The conformational states of TadA7.10 and TadA8e in the MD simulations. (A) Free energy landscapes of TadAs projected onto RMSD of the protein backbone atoms and radius of gyration (Rg), where kB is the Boltzmann constant and T is the simulation temperature (310 K). (B) Time-dependent distances and corresponding distributions of the Cα atom of TadA E59 at the active site to the C4’ atom of the substrate A26. (C) The initial and equilibrium conformations of TadA. The distances from Cα of TadA E59 to C4’ of the substrate A26 (blue dotted lines)

Similar to dimeric TadA8e, monomeric TadA8e in TadA8e‒Cas9n also has one deep well of -14.1 kBT, which is comparable to that of dimeric TadA8e (~ -14.8 kBT), indicating that the conformational stabilities of TadA8e are similar in both monomeric and dimeric forms (Fig. S3). In contrast, monomeric TadA7.10 in TadA7.10‒Cas9n has two deep wells of about -12.1 kBT, higher than that (-14.5 kBT) in the dimeric form, suggesting that the second TadA7.10 stabilises the first TadA7.10 fused to Cas9n. Again, the monomeric TadA7.10 without the eight directed-evolution mutations is a more flexible compared to TadA8e.

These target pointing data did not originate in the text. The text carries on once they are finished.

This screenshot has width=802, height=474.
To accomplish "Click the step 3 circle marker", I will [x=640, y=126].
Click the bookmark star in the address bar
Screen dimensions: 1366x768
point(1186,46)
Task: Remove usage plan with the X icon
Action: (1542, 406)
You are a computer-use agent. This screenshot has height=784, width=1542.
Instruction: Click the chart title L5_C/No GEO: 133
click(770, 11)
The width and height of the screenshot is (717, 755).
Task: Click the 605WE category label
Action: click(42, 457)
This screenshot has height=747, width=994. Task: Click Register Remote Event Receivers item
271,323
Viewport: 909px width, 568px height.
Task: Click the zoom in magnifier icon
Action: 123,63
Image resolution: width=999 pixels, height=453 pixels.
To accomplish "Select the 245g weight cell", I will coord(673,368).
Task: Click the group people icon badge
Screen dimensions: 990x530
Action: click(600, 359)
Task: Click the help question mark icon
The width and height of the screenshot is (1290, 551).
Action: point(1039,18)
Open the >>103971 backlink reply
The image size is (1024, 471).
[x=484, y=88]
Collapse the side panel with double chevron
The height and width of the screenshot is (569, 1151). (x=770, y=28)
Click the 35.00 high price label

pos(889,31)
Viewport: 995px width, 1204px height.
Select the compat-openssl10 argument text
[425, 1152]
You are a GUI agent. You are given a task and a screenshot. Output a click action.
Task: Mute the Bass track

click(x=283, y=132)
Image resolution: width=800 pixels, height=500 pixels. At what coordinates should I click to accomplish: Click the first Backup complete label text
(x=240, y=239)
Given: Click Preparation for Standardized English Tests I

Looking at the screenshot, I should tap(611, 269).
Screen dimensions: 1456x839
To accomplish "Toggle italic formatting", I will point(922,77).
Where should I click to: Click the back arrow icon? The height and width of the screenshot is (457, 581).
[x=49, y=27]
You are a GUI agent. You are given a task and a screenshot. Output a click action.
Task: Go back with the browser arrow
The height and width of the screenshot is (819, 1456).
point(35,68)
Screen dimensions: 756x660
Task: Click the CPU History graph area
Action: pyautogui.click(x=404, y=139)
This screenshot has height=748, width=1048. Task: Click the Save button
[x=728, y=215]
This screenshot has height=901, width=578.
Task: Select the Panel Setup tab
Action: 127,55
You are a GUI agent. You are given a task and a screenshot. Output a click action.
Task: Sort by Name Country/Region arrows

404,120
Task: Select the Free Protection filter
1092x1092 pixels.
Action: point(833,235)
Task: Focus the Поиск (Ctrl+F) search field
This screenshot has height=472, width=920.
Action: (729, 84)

To explore the effects of the TadA structural stability on substrate recruitment, we calculated the distances between the residue E59 in the active sites of TadAs and base A26 of the DNA substrate (Fig. 2B). In TadA8e‒Cas9n, TadA8e: TadA8e‒Cas9n and TadA7.10:TadA7.10‒Cas9n, the average distances from the Cα atom of E59 to the C’4 atom of A26 were very similar at ~ 14.1 Å, ~ 15.7 Å and ~ 14.9 Å, respectively (Fig. 2B-C). However, the corresponding distance in TadA7.10‒Cas9n was up to 19.2 Å and significantly larger than that in TadA7.10:TadA7.10‒Cas9n (Fig. 2B-C). This suggests that the structural stability of TadAs is important for their binding to the DNA substrate, and that the dimeric form is required to stabilise the fused TadA7.10 for its tighter binding to the DNA substrate.

TadA8e has a higher binding affinity for DNA than TadA7.10

To test the above hypothesis, we used the g_mmpbsa program [40] to calculate the energies for the TadA binding to the substrate DNA in the four systems. It is well known that the relative dielectric constant of the solute is a key parameter in the MM/PBSA calculation of g_mmpbsa [40, 43]. Considering that the investigated ABEs are protein-DNA systems, to rationalise the comparison, we used four different solute dielectric constants (i.e., 2, 4, 6 and 8) in the calculations, where the minimum 2 is commonly used for low-polarised proteins [43, 52], and the maximum 8 is the DNA dielectric constant [53]. The calculated binding energies of TadA to the ssDNA substrate (i.e., non-target strand, NTS) of the four simulated systems are shown in Fig. S4.

Given that the MM/PBSA calculation is well suited to ranking binding affinities that depend on relative values [43], we set the absolute energy value of TadA‒Cas9n as a unit of 1.0 and then converted the energies of the other systems in Fig. S4 into energy ratios of this unit. Using the dielectric constant 6 as an example, for TadA7.10 or TadA8e the energy ratios indicate that the binding affinities of TadA: TadA‒Cas9n and TadA‒Cas9n are comparable (Fig. 3A), suggesting that dimerization does not significantly affect the substrate binding. However, when comparing TadA7.10 with TadA8e, we found that the binding energies of TadA8e are 1.9 ~ 8.9 times those of TadA7.10 at all four dielectric constants (Fig. S4), strongly supporting that TadA8e has a higher DNA binding affinity for the DNA substrate than TadA7.10. Thus, TadA8e appears to be able to bind the DNA substrate in a monomeric form. Again, the eight-direction mutations also enhance the DNA binding capability of TadA8e, thereby enabling it to bind firmly to the substrate.

Fig. 3
figure 3

The binding energies and surface electrostatic potentials of the TadA-DNA complexes. (A) The binding energy ratios of TadA to DNA substrate, using the absolute values of TadA-Cas9n as the unit of 1. Data are presented as the mean ± SD. (B) The energy terms of TadA with the DNA substrate using the absolute values of the VDW energy of TadA7.10:TadA7.10 as the unit of 1. Data are presented as mean ± SD. (C) The surface electrostatic potentials of TadA calculated by APBS, on a scale from − 3 to 3 kBT/ec. Red represents negative electrostatic potential, blue represents positive electrostatic potential, and white is neutral

To determine the main forces driving the TadA8e binding to DNA, we further analysed the components of the binding energies. As shown in Fig. 3B and S5A, the binding is mainly driven by the electrostatic attractions. The improvement in the binding energy of TadA8e is attributed to the enhanced electrostatic attractions. In order to elucidate the structural basis for the difference in electrostatic interactions between TadA8e and TadA7.10, we calculated their surface electrostatic potentials using the APBS program [28].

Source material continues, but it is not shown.